We plot the congestion for each road

In [None]:
plot_congestion_distribution_dir(x=0,y=0)

In [None]:
plot_congestion_distribution_dir(x=0,y=1)

In [None]:
plot_congestion_distribution_dir(x=0,y=2)

In [None]:
plot_congestion_distribution_dir(x=1,y=0)

In [None]:
plot_congestion_distribution_dir(x=1,y=1)

In [None]:
plot_congestion_distribution_dir(x=1,y=2)

In [None]:
plot_congestion_distribution_dir(x=2,y=0)

In [None]:
plot_congestion_distribution_dir(x=2,y=1)

In [None]:
plot_congestion_distribution_dir(x=2,y=2)

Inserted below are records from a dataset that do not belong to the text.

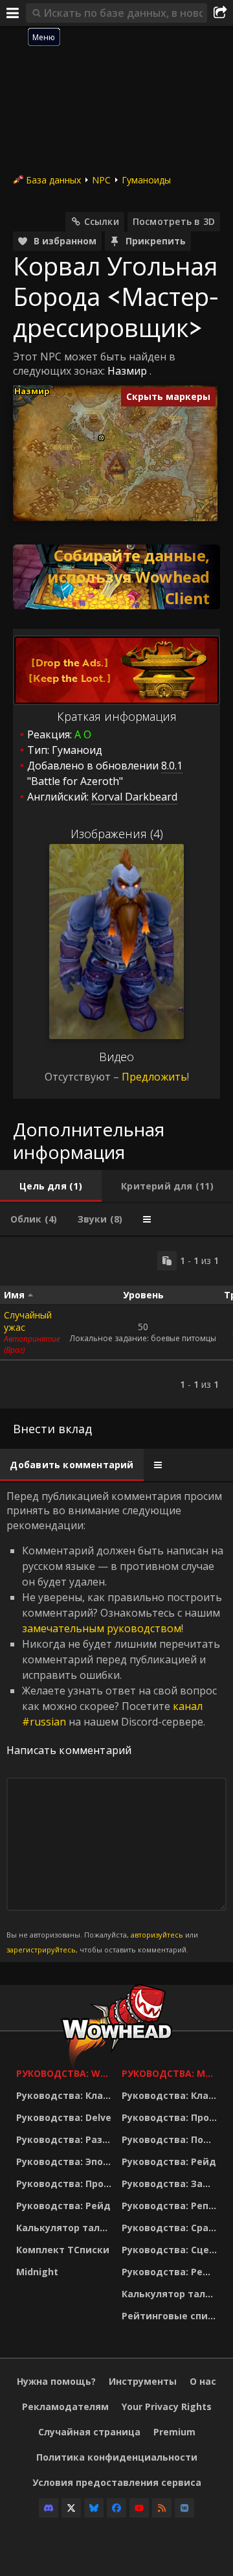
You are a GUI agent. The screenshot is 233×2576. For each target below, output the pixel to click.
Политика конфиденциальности (116, 2457)
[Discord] (48, 2508)
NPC (101, 180)
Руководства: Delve (63, 2117)
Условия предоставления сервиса (116, 2482)
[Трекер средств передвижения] (116, 576)
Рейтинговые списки (171, 2316)
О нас (203, 2381)
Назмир (127, 371)
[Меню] (13, 13)
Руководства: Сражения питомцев (171, 2227)
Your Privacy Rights (167, 2406)
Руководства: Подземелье (171, 2139)
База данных (53, 180)
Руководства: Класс (64, 2095)
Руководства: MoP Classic (171, 2073)
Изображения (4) (117, 833)
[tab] (51, 1186)
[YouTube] (139, 2508)
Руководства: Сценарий (171, 2249)
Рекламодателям (65, 2406)
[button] (101, 437)
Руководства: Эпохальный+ (65, 2161)
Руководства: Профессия (65, 2183)
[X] (71, 2508)
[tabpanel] (116, 1323)
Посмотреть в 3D (174, 221)
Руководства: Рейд (63, 2205)
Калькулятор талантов (65, 2227)
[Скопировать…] (167, 1260)
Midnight (37, 2272)
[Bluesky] (94, 2508)
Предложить (154, 1077)
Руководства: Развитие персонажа (65, 2139)
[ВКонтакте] (184, 2508)
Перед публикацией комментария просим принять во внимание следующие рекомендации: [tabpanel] (114, 1721)
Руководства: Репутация (171, 2205)
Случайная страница (89, 2432)
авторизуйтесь (157, 1934)
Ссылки (101, 221)
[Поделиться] (220, 13)
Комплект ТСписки (62, 2249)
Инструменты (143, 2381)
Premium (174, 2432)
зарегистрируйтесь (41, 1949)
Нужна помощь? (56, 2381)
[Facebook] (116, 2508)
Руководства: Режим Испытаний (171, 2272)
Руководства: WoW (65, 2073)
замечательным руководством (101, 1628)
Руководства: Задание (171, 2183)
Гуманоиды (146, 180)
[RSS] (162, 2508)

### Congestion road comparisons

In [None]:
plt.subplots(figsize=(25, 6))
ax = sns.barplot(data = train_df, x = "coordinates", y="congestion", hue = "direction");
ax.set_xlabel("Coordinates (xy)");
ax.set_ylabel("Congestion");

In [None]:
plt.subplots(figsize=(10, 6))
ax = sns.barplot(data = train_df, x = "direction", y="congestion");
ax.set_xlabel("Direction");
ax.set_ylabel("Congestion");

We replot the grid showing the roadway directions at each point, but with the length of the lines representing the mean congestion levels. The longer the line the higher the mean congestion level:

In [None]:
plt.figure(figsize=(9, 12))
ax = sns.scatterplot(data = train_df, x = "x", y = "y", color="red")
ax.set_xticks([0,1,2])
ax.set_yticks([0,1,2,3])
for row in coordinate_direction.values:
    for direction in row[2]:
        
        temp_df = train_df[(train_df["x"] == row[0]) & (train_df["y"] == row[1]) & (train_df["direction"] == direction)]
        mean_congestion = temp_df["congestion"].mean()
        
        plt.plot([row[0],row[0] + 0.5*mean_congestion/100*dir_dict.get(direction)[0]], [row[1] , row[1] + 0.5*mean_congestion/100*dir_dict.get(direction)[1]], linewidth=3, color = "red")

# 4 - Time Analysis
<a id="time"></a>

In [None]:
print("First recorded time:", train_df["time"].min())
print("Last recorded time:", train_df["time"].max())
print("Data time range:", train_df["time"].max() - train_df["time"].min())

In [None]:
train_df[(train_df["x"] == 1) & (train_df["y"] == 0) & (train_df["direction"] == "NB")]["time"]

**Observation** 
- Data is recorded in 20 minute time intervals. 
- Data is first recorded on 1st April 1991 
- Data is last recorded on 30th September 1991
- Data is recorded over a 6 month period (182.5 days)

## Missing Data

<a id="missing"></a>

In [None]:
timedelta = pd.Series(train_df["time"].unique()).diff(periods=1).reset_index().rename(columns={0:"TimeDelta"})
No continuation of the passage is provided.